Out of all this, and because of this, she had framed a plan; a terrible and twisted thing, that proved, if it did nothing else, the quality of her inventive brain.

A cold fever of concentration propelled her. It was a state more readily associated with a man’s than with a woman’s mentality. And yet, a sexless thing, it was more dreadful than either.

She had told Titus of the farewell party she was preparing in his honour. She had pleaded with him; she had made her eyes to shine; her lips to pout; her breasts to tremble. Bludgeoned by sex he had said he would be there. Very well, then, her decks were cleared for action.

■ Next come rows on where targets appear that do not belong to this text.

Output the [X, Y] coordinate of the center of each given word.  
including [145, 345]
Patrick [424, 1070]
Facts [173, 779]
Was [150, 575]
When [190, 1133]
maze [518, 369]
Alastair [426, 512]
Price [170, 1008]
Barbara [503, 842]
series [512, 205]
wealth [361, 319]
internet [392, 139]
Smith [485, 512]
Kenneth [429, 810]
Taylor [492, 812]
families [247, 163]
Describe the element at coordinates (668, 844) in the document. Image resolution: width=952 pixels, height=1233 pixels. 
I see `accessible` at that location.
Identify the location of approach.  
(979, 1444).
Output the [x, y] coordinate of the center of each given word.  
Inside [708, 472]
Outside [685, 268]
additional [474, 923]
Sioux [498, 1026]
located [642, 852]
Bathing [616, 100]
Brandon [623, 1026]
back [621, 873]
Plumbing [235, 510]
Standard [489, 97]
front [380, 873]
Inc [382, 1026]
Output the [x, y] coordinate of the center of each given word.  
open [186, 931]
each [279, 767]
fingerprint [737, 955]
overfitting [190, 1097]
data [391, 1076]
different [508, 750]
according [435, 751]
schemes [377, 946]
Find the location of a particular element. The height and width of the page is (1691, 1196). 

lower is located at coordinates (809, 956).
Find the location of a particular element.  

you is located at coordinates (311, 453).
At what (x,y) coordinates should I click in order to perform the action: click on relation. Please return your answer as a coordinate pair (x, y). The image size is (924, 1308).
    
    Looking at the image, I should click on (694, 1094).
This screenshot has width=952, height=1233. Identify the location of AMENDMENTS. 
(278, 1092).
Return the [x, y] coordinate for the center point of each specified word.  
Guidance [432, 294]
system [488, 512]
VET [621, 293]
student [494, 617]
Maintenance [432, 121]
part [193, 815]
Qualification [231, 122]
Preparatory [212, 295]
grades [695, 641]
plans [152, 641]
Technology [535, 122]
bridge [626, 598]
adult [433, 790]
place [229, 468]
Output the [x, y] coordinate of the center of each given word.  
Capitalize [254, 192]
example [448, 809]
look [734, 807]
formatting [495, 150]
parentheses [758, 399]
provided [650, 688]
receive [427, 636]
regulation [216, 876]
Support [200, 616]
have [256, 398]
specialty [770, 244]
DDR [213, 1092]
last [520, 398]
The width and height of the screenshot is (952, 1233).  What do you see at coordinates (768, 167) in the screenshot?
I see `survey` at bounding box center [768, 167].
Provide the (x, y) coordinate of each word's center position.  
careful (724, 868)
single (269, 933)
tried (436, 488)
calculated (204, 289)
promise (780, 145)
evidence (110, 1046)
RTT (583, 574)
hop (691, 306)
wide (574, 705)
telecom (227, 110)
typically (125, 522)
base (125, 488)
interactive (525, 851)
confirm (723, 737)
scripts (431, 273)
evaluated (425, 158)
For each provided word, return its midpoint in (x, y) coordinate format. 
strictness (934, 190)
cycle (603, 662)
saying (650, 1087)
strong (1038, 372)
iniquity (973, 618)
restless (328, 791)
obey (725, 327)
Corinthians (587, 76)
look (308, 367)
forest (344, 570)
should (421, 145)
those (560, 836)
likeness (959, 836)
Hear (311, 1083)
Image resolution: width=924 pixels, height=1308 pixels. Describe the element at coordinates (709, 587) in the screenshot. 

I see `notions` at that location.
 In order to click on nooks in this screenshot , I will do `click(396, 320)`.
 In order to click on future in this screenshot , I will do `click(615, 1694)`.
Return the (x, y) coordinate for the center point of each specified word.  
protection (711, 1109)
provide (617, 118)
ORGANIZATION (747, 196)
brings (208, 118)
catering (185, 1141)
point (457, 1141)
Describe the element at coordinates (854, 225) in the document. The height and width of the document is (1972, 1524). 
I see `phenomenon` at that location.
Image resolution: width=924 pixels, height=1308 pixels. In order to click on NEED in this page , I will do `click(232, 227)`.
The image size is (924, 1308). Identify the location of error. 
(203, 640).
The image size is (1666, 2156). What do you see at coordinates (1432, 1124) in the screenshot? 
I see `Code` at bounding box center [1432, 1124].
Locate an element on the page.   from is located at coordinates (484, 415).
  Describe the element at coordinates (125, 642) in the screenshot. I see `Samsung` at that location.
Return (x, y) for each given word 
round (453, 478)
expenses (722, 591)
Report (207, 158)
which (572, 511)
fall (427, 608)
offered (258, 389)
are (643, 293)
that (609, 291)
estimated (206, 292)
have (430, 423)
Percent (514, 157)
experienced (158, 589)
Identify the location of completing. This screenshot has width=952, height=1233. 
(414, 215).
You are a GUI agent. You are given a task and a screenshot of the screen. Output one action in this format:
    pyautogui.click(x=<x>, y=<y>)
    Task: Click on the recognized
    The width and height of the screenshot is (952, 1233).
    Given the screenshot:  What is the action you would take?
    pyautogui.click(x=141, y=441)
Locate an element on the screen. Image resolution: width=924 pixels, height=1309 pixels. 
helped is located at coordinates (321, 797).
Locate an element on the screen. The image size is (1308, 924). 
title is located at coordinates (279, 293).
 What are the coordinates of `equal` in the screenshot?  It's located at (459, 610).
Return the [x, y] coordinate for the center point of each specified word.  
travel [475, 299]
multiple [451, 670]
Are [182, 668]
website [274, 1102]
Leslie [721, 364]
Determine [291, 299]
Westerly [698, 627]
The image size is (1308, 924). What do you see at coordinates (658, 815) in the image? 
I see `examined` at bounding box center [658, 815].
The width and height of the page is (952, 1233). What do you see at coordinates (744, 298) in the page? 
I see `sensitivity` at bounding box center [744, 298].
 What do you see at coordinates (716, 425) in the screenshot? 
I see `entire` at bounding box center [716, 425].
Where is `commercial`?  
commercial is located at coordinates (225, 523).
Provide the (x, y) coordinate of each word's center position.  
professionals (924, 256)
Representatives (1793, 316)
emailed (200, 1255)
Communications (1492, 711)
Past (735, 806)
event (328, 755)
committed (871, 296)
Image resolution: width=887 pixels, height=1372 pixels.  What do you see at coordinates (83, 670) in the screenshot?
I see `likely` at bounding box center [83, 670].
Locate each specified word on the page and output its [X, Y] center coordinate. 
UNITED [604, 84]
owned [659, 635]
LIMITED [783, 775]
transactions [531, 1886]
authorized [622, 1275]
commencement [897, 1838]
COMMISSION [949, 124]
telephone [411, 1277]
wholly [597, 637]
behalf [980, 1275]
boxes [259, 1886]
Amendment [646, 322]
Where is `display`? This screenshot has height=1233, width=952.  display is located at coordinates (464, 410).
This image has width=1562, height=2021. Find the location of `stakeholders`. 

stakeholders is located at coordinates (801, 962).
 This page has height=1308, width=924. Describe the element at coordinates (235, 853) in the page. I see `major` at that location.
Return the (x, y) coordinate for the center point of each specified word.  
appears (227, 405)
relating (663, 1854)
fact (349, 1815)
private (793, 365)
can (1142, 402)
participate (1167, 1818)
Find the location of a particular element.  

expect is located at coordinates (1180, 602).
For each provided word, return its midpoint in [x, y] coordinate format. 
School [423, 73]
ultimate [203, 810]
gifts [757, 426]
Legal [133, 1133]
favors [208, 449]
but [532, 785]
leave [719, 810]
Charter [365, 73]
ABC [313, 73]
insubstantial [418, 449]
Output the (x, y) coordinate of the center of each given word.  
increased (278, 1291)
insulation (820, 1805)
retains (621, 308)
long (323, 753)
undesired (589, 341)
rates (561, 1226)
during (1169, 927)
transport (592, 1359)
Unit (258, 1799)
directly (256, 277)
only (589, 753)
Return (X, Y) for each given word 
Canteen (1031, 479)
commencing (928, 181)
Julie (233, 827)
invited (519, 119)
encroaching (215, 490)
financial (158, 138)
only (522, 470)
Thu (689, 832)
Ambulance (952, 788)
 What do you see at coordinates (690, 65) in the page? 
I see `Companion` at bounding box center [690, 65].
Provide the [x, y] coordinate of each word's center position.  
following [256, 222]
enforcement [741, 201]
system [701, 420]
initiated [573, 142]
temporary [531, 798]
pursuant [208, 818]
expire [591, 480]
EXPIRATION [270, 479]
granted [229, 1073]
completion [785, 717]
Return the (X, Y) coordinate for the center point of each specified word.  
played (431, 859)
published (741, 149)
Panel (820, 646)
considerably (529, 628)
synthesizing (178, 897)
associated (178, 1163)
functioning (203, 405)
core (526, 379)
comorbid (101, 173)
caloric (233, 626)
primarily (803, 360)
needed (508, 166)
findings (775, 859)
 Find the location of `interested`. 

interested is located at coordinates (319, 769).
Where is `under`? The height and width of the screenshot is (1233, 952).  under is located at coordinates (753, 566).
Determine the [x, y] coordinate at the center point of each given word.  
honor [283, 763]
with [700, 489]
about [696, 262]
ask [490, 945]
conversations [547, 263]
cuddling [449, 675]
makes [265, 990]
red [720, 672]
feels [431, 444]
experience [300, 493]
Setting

Hers was the flying start; the initiative; the act of surprise; the choice of weapons.

But to put her plan into action necessitated the co-operation of a hundred or more of their guests, besides scores of workmen. The activity was prodigious, yet secret. There was co-operation, yet no one knew they were co-operating; or if they did, who, where, why, or in what way. They only knew their own particular roles.

She had in some magnetic way convinced each particular man and woman that he or she was at the centre of the whole affair. She had flattered them grotesquely, from the lowest to the highest; and such were the varieties of her approach, that no dupe among them but found her orders unique.

At the back of it all was a nebulous, accumulative foreboding; a gathering together in the cumulus sky; a mounting excitement in the heart of secrecy; a thing like a honeycomb which Cheeta alone apprehended in its entirety, for she was no drone, but author and soul of the hive. The insects, though they worked themselves to death, saw nothing but their own particular cells.